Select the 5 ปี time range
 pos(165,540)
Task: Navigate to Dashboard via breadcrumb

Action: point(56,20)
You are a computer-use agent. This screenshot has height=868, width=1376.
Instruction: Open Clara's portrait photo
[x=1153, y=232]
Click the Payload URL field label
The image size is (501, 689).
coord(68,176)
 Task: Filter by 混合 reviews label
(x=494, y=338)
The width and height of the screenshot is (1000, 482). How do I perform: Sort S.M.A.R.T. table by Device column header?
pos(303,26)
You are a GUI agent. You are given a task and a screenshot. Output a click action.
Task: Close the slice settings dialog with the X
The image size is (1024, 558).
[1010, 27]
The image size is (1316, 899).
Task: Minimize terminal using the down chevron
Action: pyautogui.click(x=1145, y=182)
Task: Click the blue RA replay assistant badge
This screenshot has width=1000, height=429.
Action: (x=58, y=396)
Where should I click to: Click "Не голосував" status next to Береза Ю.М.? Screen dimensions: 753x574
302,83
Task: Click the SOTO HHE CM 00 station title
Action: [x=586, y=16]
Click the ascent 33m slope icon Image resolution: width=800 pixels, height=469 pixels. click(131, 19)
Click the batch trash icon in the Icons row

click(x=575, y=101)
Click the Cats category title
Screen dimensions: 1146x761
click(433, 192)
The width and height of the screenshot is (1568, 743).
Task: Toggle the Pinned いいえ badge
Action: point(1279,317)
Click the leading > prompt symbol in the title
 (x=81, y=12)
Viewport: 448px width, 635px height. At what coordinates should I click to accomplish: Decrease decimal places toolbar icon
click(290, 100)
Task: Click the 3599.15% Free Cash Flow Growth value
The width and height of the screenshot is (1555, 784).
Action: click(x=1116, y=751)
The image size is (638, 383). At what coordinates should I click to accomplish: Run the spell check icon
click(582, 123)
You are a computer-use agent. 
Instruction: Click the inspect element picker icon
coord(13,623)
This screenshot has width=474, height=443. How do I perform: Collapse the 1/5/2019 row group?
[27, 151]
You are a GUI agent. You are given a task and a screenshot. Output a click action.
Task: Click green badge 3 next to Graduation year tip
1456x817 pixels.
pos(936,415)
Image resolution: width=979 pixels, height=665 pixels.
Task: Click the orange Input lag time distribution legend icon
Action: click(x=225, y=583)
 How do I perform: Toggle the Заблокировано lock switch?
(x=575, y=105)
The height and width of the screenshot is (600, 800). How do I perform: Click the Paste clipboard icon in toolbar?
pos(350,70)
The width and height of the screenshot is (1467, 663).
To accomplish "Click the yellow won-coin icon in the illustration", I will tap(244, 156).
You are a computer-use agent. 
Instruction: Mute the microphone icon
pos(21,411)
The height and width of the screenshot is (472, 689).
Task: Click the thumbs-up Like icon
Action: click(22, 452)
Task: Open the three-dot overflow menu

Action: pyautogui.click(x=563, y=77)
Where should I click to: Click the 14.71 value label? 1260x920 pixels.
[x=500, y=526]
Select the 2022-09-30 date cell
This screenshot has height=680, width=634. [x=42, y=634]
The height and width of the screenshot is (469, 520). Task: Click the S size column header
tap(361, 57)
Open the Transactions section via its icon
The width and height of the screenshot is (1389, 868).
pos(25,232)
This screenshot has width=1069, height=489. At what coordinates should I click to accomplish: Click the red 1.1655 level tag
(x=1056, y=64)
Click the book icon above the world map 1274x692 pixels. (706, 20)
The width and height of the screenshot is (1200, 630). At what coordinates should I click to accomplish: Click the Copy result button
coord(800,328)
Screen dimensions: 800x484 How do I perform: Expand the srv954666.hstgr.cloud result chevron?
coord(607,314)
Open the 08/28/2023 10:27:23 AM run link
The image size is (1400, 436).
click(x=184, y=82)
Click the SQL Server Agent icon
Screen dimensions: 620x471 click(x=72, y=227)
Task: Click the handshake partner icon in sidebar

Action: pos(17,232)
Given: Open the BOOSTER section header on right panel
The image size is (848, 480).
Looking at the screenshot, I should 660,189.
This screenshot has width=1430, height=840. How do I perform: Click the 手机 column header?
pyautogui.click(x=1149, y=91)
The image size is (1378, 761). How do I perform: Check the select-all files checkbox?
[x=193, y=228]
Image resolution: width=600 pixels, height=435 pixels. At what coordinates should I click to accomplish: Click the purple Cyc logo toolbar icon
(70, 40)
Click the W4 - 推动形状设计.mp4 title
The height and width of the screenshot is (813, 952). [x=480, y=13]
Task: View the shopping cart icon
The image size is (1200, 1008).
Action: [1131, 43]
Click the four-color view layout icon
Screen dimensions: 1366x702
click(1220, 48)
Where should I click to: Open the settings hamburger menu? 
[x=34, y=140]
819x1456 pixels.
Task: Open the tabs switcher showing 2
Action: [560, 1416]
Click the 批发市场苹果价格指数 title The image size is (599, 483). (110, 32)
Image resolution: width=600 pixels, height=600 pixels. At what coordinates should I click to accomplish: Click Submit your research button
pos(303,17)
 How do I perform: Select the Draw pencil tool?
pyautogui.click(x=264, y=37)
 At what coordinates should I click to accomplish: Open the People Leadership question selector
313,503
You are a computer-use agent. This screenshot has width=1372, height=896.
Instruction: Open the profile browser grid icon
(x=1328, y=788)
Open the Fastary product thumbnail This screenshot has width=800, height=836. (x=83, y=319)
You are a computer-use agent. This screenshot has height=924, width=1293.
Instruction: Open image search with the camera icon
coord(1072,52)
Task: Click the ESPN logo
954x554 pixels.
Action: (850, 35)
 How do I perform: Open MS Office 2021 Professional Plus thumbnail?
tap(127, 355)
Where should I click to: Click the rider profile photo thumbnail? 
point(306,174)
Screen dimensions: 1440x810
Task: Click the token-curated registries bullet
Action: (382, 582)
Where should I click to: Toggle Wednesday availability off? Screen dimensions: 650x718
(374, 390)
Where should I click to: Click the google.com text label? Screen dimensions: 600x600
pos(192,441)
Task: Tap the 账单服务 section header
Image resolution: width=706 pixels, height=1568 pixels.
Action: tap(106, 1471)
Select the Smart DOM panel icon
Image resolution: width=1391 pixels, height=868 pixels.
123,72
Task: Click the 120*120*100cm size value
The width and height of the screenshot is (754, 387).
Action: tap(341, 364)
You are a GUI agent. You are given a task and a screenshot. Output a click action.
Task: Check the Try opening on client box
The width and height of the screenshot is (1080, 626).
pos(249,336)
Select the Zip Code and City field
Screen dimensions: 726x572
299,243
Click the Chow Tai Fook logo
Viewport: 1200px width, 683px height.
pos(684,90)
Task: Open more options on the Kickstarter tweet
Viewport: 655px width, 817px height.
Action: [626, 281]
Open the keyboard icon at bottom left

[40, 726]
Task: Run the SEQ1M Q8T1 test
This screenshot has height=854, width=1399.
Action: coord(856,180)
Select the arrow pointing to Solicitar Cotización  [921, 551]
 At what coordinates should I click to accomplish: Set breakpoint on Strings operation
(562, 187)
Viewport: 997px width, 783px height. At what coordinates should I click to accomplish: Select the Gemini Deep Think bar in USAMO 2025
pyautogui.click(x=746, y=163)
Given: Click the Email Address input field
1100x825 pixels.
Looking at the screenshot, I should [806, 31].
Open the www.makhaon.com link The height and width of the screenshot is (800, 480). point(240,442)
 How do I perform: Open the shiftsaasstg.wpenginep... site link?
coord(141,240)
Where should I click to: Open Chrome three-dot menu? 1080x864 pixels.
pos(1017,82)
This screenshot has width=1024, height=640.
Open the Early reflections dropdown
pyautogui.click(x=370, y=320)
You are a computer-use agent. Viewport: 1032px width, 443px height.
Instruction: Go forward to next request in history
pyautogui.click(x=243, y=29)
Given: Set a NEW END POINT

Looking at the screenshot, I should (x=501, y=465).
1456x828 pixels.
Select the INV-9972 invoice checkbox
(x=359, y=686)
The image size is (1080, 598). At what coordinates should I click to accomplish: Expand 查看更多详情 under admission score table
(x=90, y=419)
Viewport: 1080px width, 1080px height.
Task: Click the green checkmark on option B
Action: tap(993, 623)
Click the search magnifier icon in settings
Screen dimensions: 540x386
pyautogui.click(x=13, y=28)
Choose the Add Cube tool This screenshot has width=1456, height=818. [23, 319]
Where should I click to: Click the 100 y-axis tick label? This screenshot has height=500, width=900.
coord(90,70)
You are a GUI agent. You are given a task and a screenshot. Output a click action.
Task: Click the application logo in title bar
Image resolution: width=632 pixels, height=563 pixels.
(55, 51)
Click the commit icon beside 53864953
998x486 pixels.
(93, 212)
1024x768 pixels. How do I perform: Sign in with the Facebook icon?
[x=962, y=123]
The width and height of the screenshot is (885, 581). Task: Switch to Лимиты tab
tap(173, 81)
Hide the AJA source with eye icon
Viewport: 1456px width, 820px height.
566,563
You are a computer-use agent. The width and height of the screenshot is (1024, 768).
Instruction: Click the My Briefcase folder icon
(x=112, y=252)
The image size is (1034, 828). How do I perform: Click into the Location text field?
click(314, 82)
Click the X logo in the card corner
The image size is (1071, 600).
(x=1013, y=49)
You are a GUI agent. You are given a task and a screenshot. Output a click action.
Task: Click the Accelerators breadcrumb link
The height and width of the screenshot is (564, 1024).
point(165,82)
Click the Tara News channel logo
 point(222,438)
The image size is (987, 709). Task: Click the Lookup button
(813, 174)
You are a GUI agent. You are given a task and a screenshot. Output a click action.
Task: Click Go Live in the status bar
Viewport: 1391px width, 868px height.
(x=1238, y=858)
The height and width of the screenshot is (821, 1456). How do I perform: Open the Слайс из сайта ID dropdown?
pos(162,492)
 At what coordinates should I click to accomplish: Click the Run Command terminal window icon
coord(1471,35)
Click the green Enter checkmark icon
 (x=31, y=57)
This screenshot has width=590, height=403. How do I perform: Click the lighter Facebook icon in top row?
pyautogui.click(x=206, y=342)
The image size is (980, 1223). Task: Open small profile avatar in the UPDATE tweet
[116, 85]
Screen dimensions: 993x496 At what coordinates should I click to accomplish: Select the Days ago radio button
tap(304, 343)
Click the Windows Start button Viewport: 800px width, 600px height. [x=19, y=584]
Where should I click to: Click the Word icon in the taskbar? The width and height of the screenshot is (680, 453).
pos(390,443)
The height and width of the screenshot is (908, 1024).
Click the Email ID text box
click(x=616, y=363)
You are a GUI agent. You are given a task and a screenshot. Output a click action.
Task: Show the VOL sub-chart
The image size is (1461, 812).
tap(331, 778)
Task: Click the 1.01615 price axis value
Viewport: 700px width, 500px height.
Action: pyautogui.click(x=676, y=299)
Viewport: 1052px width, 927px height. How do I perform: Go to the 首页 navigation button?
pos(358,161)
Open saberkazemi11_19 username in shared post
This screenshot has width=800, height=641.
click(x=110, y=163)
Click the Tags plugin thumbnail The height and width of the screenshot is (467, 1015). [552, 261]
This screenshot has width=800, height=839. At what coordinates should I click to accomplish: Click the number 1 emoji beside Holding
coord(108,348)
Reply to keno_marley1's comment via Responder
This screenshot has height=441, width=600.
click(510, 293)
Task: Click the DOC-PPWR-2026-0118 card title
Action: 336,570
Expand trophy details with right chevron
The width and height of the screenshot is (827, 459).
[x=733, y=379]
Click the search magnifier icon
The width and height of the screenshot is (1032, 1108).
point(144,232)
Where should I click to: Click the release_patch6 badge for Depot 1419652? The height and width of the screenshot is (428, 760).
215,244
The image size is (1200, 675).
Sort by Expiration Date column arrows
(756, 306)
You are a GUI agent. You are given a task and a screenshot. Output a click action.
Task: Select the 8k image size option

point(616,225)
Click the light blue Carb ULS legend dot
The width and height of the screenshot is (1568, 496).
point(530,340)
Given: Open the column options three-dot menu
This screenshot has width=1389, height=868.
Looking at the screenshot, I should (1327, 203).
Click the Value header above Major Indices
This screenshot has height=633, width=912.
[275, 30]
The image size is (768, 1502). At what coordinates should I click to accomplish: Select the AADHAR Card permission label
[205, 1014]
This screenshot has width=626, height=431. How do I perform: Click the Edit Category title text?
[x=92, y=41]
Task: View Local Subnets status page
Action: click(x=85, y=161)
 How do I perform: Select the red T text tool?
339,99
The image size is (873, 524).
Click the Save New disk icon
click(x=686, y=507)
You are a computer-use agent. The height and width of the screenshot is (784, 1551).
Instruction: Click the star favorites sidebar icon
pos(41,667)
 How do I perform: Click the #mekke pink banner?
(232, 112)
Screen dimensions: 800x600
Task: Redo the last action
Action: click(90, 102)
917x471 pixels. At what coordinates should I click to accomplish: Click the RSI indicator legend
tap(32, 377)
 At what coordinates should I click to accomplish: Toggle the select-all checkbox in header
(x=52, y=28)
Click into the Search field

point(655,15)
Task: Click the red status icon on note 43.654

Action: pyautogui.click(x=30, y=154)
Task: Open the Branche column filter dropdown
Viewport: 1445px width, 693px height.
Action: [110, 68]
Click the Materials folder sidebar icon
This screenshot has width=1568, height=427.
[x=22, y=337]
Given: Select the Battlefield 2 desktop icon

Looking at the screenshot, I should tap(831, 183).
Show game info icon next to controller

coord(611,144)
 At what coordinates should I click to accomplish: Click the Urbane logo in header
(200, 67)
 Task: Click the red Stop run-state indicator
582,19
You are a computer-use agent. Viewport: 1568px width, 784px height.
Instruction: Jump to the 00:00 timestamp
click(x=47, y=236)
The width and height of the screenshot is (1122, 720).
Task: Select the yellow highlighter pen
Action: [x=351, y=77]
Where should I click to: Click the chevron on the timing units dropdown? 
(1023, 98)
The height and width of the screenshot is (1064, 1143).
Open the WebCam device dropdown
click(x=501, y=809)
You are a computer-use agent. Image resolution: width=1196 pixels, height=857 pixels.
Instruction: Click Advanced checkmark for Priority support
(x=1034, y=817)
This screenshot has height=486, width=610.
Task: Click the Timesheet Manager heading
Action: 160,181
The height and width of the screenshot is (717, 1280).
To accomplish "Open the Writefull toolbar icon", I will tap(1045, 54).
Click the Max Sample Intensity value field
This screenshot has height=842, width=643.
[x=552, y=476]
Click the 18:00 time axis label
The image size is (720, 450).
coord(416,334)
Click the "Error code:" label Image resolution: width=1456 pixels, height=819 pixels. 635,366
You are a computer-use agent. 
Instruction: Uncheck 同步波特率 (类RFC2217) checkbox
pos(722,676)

----------

Within the records, filter for lines that contain the word "section" and show each one.

§ **Answer for the task**:
Open the Transactions section via its icon
Given: Open the BOOSTER section header on right panel
Task: Tap the 账单服务 section header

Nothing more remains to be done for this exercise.